The nucleus of every helium atom contains two protons, but, as is the case with all elements, isotopes of helium exist. The known isotopes of helium contain from one to six neutrons, so their mass numbers range from three to eight. Of these six isotopes, only those with mass numbers of three (helium-3, or 3He) and four (helium-4, or 4He) are stable; all the others are radioactive, decaying very rapidly into other substances. The helium that is present on Earth is not a primordial component but has been generated by radioactive decay. Alpha particles, ejected from the nuclei of heavier radioactive substances, are nuclei of the isotope helium-4. Helium does not accumulate in large quantities in the atmosphere because Earth’s gravity is not sufficient to prevent its gradual escape into space. The trace of the isotope helium-3 on Earth is attributable to the negative beta decay of the rare hydrogen-3 isotope (tritium). Helium-4 is by far the most plentiful of the stable isotopes: helium-4 atoms outnumber those of helium-3 about 700,000:1 in atmospheric helium and about 7,000,000:1 in certain helium-bearing minerals.

Properties

Helium-4 is unique in having two liquid forms. The normal liquid form is called helium I and exists at temperatures from its boiling point of 4.21 K (−268.9 °C) down to about 2.18 K (−271 °C). Below 2.18 K, thermal conductivity of helium-4 becomes more than 1,000 times greater than that of copper. This liquid form is called helium II to distinguish it from normal liquid helium I. Helium II exhibits the property called superfluidity: its viscosity, or resistance to flow, is so low that it has not been measured. This liquid spreads in a thin film over the surface of any substance it touches, and this film flows without friction even against the force of gravity. By contrast, the less plentiful helium-3 forms three distinguishable liquid phases of which two are superfluids. Superfluidity in helium-4 was discovered by the Russian physicist Pyotr Leonidovich Kapitsa in the mid-1930s, and the same phenomenon in helium-3 was first observed by Douglas D. Osheroff, David M. Lee, and Robert C. Richardson of the United States in 1972.

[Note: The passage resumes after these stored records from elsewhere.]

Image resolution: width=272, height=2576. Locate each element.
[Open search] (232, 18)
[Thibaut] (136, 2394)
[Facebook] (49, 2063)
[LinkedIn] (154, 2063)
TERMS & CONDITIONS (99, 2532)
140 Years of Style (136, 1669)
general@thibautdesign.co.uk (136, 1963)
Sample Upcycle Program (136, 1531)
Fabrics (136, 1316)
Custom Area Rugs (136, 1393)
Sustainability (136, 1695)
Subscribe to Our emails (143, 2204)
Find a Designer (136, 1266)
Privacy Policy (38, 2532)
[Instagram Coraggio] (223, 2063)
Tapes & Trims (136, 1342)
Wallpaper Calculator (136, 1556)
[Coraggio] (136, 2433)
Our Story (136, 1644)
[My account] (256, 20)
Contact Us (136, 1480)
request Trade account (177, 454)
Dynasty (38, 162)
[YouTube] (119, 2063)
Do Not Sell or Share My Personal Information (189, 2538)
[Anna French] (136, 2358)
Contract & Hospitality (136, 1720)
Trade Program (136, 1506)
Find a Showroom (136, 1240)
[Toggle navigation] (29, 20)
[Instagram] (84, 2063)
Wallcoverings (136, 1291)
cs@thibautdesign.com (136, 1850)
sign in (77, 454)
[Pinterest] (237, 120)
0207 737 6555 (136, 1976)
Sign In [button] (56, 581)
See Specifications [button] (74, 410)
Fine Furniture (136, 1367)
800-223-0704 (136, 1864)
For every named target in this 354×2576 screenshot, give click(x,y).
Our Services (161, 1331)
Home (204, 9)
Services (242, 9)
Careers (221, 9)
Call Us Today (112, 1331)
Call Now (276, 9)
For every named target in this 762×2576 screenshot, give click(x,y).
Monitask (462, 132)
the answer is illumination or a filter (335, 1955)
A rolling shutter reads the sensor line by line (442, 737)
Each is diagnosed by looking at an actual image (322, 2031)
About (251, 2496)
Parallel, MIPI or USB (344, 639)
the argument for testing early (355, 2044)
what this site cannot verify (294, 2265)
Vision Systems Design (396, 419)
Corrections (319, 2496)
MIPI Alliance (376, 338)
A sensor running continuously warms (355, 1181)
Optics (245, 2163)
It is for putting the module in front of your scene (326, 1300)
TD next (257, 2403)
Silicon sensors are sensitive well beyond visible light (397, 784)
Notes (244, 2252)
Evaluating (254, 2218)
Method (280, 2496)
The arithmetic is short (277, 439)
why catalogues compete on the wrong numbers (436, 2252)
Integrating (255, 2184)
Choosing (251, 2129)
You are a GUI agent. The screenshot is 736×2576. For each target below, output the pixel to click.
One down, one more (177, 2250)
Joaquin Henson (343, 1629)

A liquid mixture of the two isotopes helium-3 and helium-4 separates at temperatures below about 0.8 K (−272.4 °C, or −458.2 °F) into two layers. One layer is practically pure helium-3; the other is mostly helium-4 but retains about 6 percent helium-3 even at the lowest temperatures achieved. The dissolution of helium-3 in helium-4 is accompanied by a cooling effect that has been used in the construction of cryostats (devices for production of very low temperatures) that can attain—and maintain for days—temperatures as low as 0.01 K (−273.14 °C, or −459.65 °F).

Production and uses

Helium gas (98.2 percent pure) is isolated from natural gas by liquefying the other components at low temperatures and under high pressures. Adsorption of other gases on cooled, activated charcoal yields 99.995 percent pure helium. Some helium is supplied from liquefaction of air on a large scale; the amount of helium obtainable from 1,000 tons (900 metric tons) of air is about 112 cubic feet (3.17 cubic metres), as measured at room temperature and at normal atmospheric pressure.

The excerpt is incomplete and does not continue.